ZANU led by Robert Mugabe won a British supervised election in 1980. Soon after independence Mugabe hires North Korea to train the brutal fifth Brigade. Joshua Nkomo and other ZAPU senior members are invited into government. Shortly thereafter they are dismissed on flimsy allegations of harbouring arms of war. The government swiftly moves in to confiscate properties including farms belonging to ZAPU. In a public statement in 1982, Mugabe states that, “ZAPU and its leader, Joshua Nkomo, are like a cobra in a house. The only way to deal effectively with a snake is to strike and destroy its head. Early 1982, the fifth Brigade, in an operation codenamed, gukurahundi (wipe out the rubbish) is unleashed into Matabeleland and the Midlands provinces in search of dissident elements. The gukurahundi murder, rape and torture those accused of harbouring dissidents. Thousands of ZAPU civilian supporters are killed in what was later acknowledged by Mugabe as a moment of madness being the years, 1982 to December 1987.
Joshua Nkomo returns from exile in 1986. After negotiations and consultations, on 22nd of December 1987, Joshua Nkomo leader of ZAPU and Robert Mugabe leader of what started in 1963 as a breakaway faction that later formed itself into ZANU, and the then ruling party sign an agreement popularly known as the 1987 Unity Accord. Ongoing massacres in Matabeleland and the Midlands are then halted.
In correctly redefining this day, it is important that Zimbabweans realise and appreciate that it is not the signing of the paper or agreement that makes this day important rather the events that led to the signing of the accord. The 22nd of December must now therefore be redefined as a commemorative day for all those who were murdered for their political opinion and membership of a political party that authored and gave birth to our independence. This is our own holocaust day, and there is nothing worth dancing about on this day. An appropriate remembrance of those who lost their lives, those who were raped and those who were tortured by government sponsored terrorists is surely not a multitude of musicians and bands dancing to some skokocha tunes from morning to morning in a stadium in our city of Mutate.

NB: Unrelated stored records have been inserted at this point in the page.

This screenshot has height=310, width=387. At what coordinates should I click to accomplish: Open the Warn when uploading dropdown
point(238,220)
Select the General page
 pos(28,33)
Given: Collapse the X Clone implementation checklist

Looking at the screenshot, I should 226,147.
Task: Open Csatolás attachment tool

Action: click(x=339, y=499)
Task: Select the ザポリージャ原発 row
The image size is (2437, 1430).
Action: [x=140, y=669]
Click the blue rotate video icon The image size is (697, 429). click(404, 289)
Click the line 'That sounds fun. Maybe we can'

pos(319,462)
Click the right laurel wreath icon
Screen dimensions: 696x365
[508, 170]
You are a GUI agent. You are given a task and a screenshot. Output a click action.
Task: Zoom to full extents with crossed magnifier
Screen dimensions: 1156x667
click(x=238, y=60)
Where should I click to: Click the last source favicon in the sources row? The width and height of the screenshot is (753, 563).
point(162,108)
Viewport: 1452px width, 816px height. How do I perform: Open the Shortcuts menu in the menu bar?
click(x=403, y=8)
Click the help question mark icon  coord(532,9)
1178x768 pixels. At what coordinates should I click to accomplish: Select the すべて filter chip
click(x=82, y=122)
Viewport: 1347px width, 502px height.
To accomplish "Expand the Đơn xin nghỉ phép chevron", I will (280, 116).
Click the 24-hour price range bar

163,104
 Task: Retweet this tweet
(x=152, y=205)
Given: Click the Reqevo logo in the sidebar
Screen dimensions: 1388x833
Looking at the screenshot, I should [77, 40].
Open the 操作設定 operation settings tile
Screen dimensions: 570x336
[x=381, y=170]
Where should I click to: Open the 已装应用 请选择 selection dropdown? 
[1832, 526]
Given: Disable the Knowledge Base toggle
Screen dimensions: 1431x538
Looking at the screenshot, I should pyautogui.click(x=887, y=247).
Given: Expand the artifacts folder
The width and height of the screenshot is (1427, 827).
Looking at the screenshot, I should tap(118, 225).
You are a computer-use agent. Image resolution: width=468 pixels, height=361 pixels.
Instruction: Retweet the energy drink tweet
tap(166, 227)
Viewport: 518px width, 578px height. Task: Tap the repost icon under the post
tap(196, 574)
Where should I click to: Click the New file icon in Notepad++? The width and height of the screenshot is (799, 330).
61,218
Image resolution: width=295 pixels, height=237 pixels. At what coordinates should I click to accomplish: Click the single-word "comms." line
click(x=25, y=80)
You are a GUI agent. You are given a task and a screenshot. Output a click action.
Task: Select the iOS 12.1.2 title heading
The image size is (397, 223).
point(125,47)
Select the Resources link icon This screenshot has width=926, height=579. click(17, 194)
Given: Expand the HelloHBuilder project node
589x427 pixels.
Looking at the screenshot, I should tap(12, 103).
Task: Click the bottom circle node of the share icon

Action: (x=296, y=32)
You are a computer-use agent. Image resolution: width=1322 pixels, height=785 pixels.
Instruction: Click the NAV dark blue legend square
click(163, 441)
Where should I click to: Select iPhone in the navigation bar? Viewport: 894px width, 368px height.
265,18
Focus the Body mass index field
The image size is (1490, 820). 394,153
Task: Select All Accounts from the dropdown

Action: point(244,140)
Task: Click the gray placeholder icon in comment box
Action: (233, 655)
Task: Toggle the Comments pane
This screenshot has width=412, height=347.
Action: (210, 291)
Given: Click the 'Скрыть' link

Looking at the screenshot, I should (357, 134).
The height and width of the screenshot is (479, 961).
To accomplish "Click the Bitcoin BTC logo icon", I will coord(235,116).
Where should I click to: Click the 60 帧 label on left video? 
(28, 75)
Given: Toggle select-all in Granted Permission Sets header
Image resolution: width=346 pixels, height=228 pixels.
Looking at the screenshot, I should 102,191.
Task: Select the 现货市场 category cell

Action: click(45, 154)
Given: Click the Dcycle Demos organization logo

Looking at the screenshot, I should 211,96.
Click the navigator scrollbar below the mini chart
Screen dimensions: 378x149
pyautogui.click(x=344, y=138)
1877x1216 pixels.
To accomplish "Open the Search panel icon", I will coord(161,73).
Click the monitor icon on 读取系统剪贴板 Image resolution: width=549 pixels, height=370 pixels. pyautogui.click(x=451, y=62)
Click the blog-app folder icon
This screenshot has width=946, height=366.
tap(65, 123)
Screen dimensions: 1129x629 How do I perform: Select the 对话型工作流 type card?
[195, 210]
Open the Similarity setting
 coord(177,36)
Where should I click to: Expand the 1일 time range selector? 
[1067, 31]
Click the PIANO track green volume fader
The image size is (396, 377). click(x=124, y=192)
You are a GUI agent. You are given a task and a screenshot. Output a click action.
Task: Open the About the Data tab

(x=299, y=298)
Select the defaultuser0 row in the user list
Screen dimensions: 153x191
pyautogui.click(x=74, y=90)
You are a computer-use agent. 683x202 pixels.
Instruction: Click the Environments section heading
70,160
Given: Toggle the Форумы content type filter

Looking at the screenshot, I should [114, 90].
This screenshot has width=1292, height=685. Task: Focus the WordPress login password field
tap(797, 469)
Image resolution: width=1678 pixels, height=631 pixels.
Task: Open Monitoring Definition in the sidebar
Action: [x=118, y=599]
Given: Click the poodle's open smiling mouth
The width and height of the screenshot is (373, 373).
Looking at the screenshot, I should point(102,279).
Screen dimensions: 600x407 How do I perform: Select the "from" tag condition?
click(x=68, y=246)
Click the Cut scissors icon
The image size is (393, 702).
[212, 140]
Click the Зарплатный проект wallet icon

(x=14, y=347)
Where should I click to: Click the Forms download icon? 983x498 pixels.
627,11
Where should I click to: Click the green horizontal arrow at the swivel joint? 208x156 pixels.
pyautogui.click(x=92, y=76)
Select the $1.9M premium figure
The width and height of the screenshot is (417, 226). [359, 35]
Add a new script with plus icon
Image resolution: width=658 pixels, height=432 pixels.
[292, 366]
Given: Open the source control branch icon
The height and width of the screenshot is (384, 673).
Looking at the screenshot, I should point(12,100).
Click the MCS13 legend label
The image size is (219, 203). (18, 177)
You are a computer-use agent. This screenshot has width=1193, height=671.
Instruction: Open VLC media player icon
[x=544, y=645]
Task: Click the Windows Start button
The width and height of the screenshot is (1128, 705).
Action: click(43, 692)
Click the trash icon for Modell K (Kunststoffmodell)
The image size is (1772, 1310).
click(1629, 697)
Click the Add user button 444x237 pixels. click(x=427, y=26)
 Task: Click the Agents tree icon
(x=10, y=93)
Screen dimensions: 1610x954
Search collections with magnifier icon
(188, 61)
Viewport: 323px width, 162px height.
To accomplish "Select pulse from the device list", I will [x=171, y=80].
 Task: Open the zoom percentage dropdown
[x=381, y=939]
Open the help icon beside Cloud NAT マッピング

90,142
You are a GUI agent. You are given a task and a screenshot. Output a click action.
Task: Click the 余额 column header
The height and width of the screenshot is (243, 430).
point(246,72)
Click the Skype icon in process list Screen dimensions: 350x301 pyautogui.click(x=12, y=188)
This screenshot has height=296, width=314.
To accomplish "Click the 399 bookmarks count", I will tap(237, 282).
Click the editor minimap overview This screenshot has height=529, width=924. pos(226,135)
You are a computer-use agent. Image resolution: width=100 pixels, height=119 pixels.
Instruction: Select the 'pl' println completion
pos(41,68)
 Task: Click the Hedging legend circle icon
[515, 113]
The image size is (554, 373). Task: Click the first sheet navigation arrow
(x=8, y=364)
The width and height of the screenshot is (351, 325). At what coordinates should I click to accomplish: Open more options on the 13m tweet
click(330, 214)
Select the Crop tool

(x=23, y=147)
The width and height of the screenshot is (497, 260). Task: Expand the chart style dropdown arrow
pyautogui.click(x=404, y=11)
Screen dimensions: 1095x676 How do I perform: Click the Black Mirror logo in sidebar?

It is now public knowledge that Dumiso Dabengwa has led a successful reversal of that deal and pulled ZAPU out of the 1987 unity accord. This renders the unity accord defunct and over. Anyone who continues to dance and party, in commemoration of the day they married a partner who has long since divorced them will surely have their state of mind questioned. There is no more unity to celebrate and surely there is no wisdom whatsoever in the continued wild revelry and partying for a unity accord that has long been terminated and died.